§ **WHAT THE EXERCISE ASKS**
Please return all of the records that follow, exactly as written.

§ **EXCERPTED DATA**
▼

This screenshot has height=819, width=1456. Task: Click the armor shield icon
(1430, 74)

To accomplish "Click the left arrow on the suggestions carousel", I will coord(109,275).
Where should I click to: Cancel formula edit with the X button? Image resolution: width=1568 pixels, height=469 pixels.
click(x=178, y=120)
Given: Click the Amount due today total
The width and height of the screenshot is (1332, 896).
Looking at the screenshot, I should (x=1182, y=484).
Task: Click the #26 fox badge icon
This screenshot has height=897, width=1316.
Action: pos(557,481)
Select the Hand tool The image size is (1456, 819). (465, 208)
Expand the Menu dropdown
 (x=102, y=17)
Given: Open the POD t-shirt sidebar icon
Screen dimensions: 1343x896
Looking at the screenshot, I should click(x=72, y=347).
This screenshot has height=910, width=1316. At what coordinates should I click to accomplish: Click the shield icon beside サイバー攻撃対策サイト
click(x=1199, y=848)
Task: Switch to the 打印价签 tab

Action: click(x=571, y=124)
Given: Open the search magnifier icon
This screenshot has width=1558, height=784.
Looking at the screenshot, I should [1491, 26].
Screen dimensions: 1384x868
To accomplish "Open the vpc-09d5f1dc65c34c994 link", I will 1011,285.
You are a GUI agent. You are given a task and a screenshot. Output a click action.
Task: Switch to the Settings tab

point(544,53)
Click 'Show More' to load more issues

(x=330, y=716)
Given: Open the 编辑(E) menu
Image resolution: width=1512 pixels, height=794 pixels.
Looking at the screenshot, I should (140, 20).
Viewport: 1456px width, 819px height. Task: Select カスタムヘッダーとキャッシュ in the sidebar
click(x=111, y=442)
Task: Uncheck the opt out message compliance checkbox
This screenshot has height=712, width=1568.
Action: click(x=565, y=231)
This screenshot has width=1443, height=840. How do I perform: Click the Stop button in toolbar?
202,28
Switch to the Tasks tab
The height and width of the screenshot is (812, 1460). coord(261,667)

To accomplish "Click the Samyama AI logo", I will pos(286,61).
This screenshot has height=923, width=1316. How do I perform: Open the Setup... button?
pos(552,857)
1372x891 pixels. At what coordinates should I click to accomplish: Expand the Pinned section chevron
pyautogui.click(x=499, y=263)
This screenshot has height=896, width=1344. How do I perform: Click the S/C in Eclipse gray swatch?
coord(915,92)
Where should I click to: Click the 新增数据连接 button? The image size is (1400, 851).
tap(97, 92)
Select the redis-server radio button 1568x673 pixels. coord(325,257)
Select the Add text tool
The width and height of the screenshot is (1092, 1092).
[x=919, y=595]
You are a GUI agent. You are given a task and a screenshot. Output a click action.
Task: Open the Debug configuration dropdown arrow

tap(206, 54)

▲

§ **WORKED SOLUTION**
This screenshot has height=819, width=1456. Task: Click the armor shield icon
(1430, 74)

To accomplish "Click the left arrow on the suggestions carousel", I will coord(109,275).
Where should I click to: Cancel formula edit with the X button? Image resolution: width=1568 pixels, height=469 pixels.
click(x=178, y=120)
Given: Click the Amount due today total
The width and height of the screenshot is (1332, 896).
Looking at the screenshot, I should (x=1182, y=484).
Task: Click the #26 fox badge icon
This screenshot has height=897, width=1316.
Action: pos(557,481)
Select the Hand tool The image size is (1456, 819). (465, 208)
Expand the Menu dropdown
 (x=102, y=17)
Given: Open the POD t-shirt sidebar icon
Screen dimensions: 1343x896
Looking at the screenshot, I should click(x=72, y=347).
This screenshot has height=910, width=1316. At what coordinates should I click to accomplish: Click the shield icon beside サイバー攻撃対策サイト
click(x=1199, y=848)
Task: Switch to the 打印价签 tab

Action: click(x=571, y=124)
Given: Open the search magnifier icon
This screenshot has width=1558, height=784.
Looking at the screenshot, I should [1491, 26].
Screen dimensions: 1384x868
To accomplish "Open the vpc-09d5f1dc65c34c994 link", I will 1011,285.
You are a GUI agent. You are given a task and a screenshot. Output a click action.
Task: Switch to the Settings tab

point(544,53)
Click 'Show More' to load more issues

(x=330, y=716)
Given: Open the 编辑(E) menu
Image resolution: width=1512 pixels, height=794 pixels.
Looking at the screenshot, I should (140, 20).
Viewport: 1456px width, 819px height. Task: Select カスタムヘッダーとキャッシュ in the sidebar
click(x=111, y=442)
Task: Uncheck the opt out message compliance checkbox
This screenshot has height=712, width=1568.
Action: click(x=565, y=231)
This screenshot has width=1443, height=840. How do I perform: Click the Stop button in toolbar?
202,28
Switch to the Tasks tab
The height and width of the screenshot is (812, 1460). coord(261,667)

To accomplish "Click the Samyama AI logo", I will pos(286,61).
This screenshot has height=923, width=1316. How do I perform: Open the Setup... button?
pos(552,857)
1372x891 pixels. At what coordinates should I click to accomplish: Expand the Pinned section chevron
pyautogui.click(x=499, y=263)
This screenshot has height=896, width=1344. How do I perform: Click the S/C in Eclipse gray swatch?
coord(915,92)
Where should I click to: Click the 新增数据连接 button? The image size is (1400, 851).
tap(97, 92)
Select the redis-server radio button 1568x673 pixels. coord(325,257)
Select the Add text tool
The width and height of the screenshot is (1092, 1092).
[x=919, y=595]
You are a GUI agent. You are given a task and a screenshot. Output a click action.
Task: Open the Debug configuration dropdown arrow

tap(206, 54)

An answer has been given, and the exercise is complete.